How This Book Is Organized

This book is divided into three major parts. In Part I, "Gas, Bugs, and Common Sense," there is a brief introduction to and definition of CBW (Chapter 1), including descriptions of why and how nation-states and "sub-states" (for example, terrorist organizations) develop chemical and biological weapons. Chapter 2 then lists, in a fairly straightforward manner, the nations that have CBW capabilities, along with brief descriptions of the particular agents they possess. In Chapter 3, we take a look at some of the threats we're likely and unlikely to face.

Part II is focused on chemical weapons. In Chapter 4, there are rather extensive descriptions and discussions of more than fifty of the best-known CW agents. Chapter 5 is a history of chemical warfare from ancient times to the present. And Chapter 6 discusses in detail the workings of the 1992 Chemical Weapons Convention (CWC), by all accounts one of the most effective international treaties written. (But not, as the chapter makes clear, without its limitations.) Included in the chapter is a lengthy discussion of the extremely difficult matter of verification, and the highs and lows of the international community's relationship with Iraq, an unwilling signer of the accord.

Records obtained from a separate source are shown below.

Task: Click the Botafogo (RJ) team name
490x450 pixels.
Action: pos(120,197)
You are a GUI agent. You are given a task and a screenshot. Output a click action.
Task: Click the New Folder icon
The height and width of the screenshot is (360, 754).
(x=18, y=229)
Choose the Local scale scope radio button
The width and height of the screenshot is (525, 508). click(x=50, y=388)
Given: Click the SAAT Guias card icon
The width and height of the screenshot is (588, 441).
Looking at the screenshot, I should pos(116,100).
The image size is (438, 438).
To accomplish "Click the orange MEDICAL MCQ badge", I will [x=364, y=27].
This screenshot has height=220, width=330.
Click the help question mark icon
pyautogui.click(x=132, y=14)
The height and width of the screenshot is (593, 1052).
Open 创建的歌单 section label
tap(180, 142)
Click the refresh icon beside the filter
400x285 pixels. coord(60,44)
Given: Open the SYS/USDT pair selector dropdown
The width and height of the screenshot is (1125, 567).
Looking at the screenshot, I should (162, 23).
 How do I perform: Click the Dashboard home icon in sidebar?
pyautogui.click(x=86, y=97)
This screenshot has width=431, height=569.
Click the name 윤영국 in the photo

Part III, which more or less mirrors Part II, focuses on biological agents and weapons, with Chapter 7 describing more than forty biological agents in detail. Chapter 8 focuses on BW armaments in history, again covering a broad span. Chapter 9 covers the Biological Weapons and Toxins Convention of 1972 (BWTC), a work of the best intentions but not much good effect. (The success of the CWC and the comparative ineffectiveness of the BWTC are discussed in some detail.) Finally, a whole chapter (Chapter 10) is devoted to the issue of vaccinations and biological warfare.